DATA EXCERPTS
"""

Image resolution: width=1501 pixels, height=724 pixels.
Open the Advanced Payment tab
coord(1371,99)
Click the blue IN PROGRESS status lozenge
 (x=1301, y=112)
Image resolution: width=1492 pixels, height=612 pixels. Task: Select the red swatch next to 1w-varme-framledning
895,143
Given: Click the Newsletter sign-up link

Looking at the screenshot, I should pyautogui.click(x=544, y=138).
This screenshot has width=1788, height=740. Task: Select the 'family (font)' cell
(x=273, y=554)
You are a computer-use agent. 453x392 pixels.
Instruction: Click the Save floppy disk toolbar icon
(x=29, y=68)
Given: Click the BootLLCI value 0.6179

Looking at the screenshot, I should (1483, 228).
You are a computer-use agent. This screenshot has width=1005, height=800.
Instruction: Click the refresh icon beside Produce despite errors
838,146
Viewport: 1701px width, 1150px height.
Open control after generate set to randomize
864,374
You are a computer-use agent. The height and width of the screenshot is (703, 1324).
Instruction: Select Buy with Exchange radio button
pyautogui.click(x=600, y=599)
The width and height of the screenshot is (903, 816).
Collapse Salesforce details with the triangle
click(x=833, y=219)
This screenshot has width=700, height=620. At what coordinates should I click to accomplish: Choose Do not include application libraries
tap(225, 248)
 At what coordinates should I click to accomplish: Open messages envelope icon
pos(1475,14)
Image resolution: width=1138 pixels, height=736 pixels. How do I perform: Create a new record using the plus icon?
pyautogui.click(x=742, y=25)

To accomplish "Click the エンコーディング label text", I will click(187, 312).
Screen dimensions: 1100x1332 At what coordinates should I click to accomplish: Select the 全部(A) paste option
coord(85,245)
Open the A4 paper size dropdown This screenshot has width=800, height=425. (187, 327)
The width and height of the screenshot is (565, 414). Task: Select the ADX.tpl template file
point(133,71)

"""

WHAT YOU ARE ASKED TO DO
Give the entries again exactly, every one.

EXERCISE OUTPUT
Image resolution: width=1501 pixels, height=724 pixels.
Open the Advanced Payment tab
coord(1371,99)
Click the blue IN PROGRESS status lozenge
 (x=1301, y=112)
Image resolution: width=1492 pixels, height=612 pixels. Task: Select the red swatch next to 1w-varme-framledning
895,143
Given: Click the Newsletter sign-up link

Looking at the screenshot, I should pyautogui.click(x=544, y=138).
This screenshot has width=1788, height=740. Task: Select the 'family (font)' cell
(x=273, y=554)
You are a computer-use agent. 453x392 pixels.
Instruction: Click the Save floppy disk toolbar icon
(x=29, y=68)
Given: Click the BootLLCI value 0.6179

Looking at the screenshot, I should (1483, 228).
You are a computer-use agent. This screenshot has width=1005, height=800.
Instruction: Click the refresh icon beside Produce despite errors
838,146
Viewport: 1701px width, 1150px height.
Open control after generate set to randomize
864,374
You are a computer-use agent. The height and width of the screenshot is (703, 1324).
Instruction: Select Buy with Exchange radio button
pyautogui.click(x=600, y=599)
The width and height of the screenshot is (903, 816).
Collapse Salesforce details with the triangle
click(x=833, y=219)
This screenshot has width=700, height=620. At what coordinates should I click to accomplish: Choose Do not include application libraries
tap(225, 248)
 At what coordinates should I click to accomplish: Open messages envelope icon
pos(1475,14)
Image resolution: width=1138 pixels, height=736 pixels. How do I perform: Create a new record using the plus icon?
pyautogui.click(x=742, y=25)

To accomplish "Click the エンコーディング label text", I will click(187, 312).
Screen dimensions: 1100x1332 At what coordinates should I click to accomplish: Select the 全部(A) paste option
coord(85,245)
Open the A4 paper size dropdown This screenshot has width=800, height=425. (187, 327)
The width and height of the screenshot is (565, 414). Task: Select the ADX.tpl template file
point(133,71)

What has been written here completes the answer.